=== RECORDS ===

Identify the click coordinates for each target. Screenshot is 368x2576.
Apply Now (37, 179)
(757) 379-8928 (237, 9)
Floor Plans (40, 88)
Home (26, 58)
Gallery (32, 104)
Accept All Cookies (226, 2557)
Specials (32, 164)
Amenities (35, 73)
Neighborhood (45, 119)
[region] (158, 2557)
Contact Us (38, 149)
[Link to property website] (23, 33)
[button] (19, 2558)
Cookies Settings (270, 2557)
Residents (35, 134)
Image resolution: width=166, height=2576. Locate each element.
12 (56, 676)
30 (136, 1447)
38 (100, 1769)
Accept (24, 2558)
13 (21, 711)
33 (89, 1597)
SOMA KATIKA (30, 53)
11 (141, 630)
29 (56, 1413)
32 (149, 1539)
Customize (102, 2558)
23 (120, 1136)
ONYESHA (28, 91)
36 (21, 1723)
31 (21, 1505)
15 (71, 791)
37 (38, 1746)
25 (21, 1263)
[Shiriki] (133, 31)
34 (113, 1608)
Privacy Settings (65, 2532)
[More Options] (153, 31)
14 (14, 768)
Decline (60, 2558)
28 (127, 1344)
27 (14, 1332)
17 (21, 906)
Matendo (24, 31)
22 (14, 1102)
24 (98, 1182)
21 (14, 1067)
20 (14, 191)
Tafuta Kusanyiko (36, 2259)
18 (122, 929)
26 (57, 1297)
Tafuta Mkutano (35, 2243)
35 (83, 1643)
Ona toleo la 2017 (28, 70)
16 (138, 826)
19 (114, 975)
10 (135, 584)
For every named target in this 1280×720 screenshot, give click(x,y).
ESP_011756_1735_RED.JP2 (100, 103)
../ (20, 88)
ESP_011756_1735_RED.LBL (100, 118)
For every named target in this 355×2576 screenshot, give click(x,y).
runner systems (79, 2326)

===

DIRECTIONS FOR THIS TASK
Begin at the line above that has "[region] (158, 2557)" and stop after the line that has "11 (141, 630)", copying each line exactly and adding nothing else.

WRITTEN ANSWER
[region] (158, 2557)
Contact Us (38, 149)
[Link to property website] (23, 33)
[button] (19, 2558)
Cookies Settings (270, 2557)
Residents (35, 134)
Image resolution: width=166, height=2576. Locate each element.
12 (56, 676)
30 (136, 1447)
38 (100, 1769)
Accept (24, 2558)
13 (21, 711)
33 (89, 1597)
SOMA KATIKA (30, 53)
11 (141, 630)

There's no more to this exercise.